Letto così non esprime la mia opinione  :Wink: 

Ti faccio un esempio, io ho installato più di un sw sulla mia macchina che apre delle connessioni su TCP. Credo che la migliore soluzione sia quella di mettere un firewall piusttosto che controllare una ad una se le applicazioni fanno o no il binding in locale.

----------

## .:chrome:.

 *gutter wrote:*   

> Ti faccio un esempio, io ho installato più di un sw sulla mia macchina che apre delle connessioni su TCP. Credo che la migliore soluzione sia quella di mettere un firewall piusttosto che controllare una ad una se le applicazioni fanno o no il binding in locale.

 

beh... su questo siamo d'accordo. però in un contesto "normale" sarebbero aperte solo le porte di pochissimi servizi e teoricamente dovrebbero essere tutte su localhost

 *Quote:*   

> netstat -ant
> 
> Active Internet connections (servers and established)
> 
> Proto Recv-Q Send-Q Local Address           Foreign Address         State
> ...

 

avevi ragione: lancinando X da GDM apre la porta 6000... devo assolutamente scoprire perché  :Smile: 

----------

## .:chrome:.

 *k.gothmog wrote:*   

> avevi ragione: lancinando X da GDM apre la porta 6000... devo assolutamente scoprire perché 

 

mistero risolto!  :Smile: 

in /etc/X11/gdm/gdm.conf è sufficiente impostare al direttiva DisallowTCP a "false" e non viene più aperta la porta 6000  :Smile: 

----------

## mouser

Vedi, k.gothmog, io sono d'acordo con quanto detto da gutter.
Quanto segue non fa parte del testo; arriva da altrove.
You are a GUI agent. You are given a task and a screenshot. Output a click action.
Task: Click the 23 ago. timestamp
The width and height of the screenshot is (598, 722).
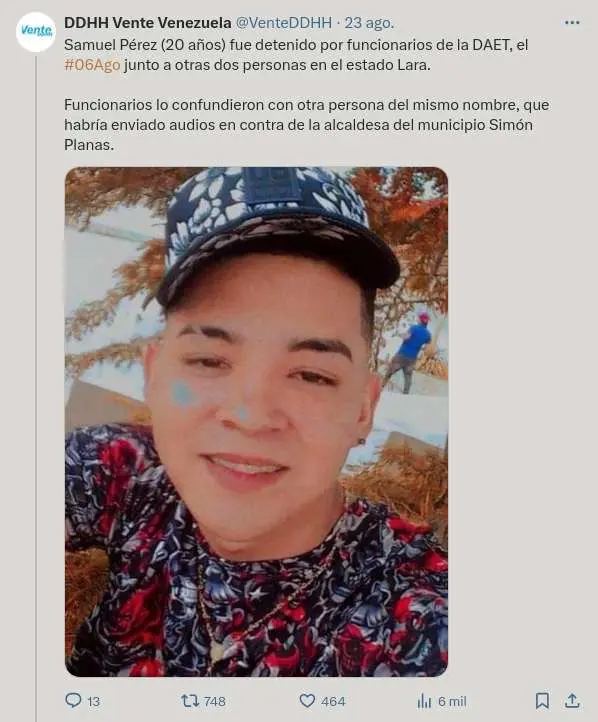tap(369, 23)
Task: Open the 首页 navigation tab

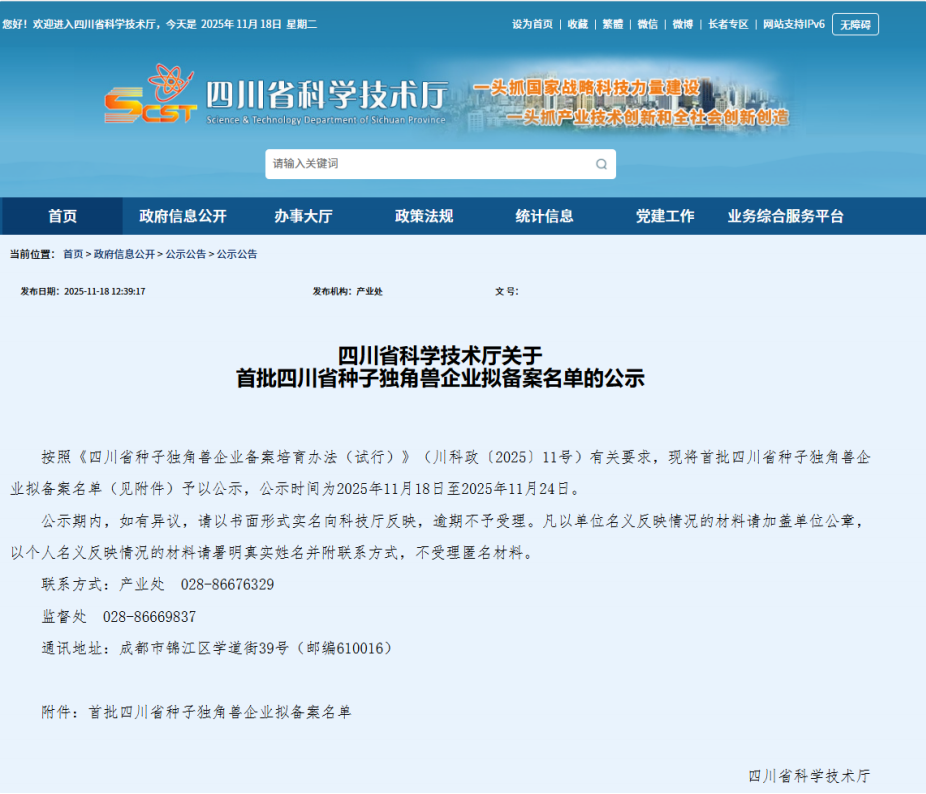Action: coord(62,216)
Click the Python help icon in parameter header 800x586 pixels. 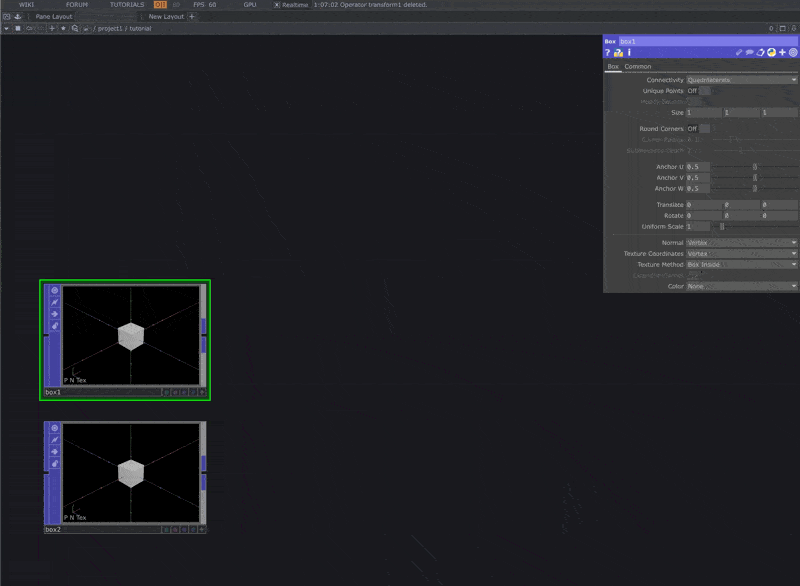point(619,53)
Hai ragione per quanto riguarda il fatto che il firewall ti chiude delle porte che, effettivamente, sono gia' chiuse.

E' anche vero che, non mettendo il firewall per questo motivo, ogni volta che lanci un qualsiasi programma (che sia un client, un server, un demone, un'interfaccia grafica, un wm, un gioco..... qualsiasi cosa) dovreisti testare che effettivamente non ti viene aperto nulla.

E visto che la sicurezza non e' cosa con cui scherzare ultimamente, io, personalmente, preferisco "chiudere tutto a chiave e spendere 5 minuti in piu' quando devo aprire una porta che lasciarle tutte accostate per poi doverle controllare ogni 2 giorni".

Quindi, sicuramente e' una cosa soggettiva (si puo' preferire avere una cosa in meno da configurare e avere qualcosa di incerto che viceversa)..... io credo che su un server (e che deve rimanere sicuro) e' sempre meglio installare un firewall e inserire come prima cosa un blocco totale in entrate ed in uscita di tutte le porte; dopodiche' inizio ad aprire quello che mi serve!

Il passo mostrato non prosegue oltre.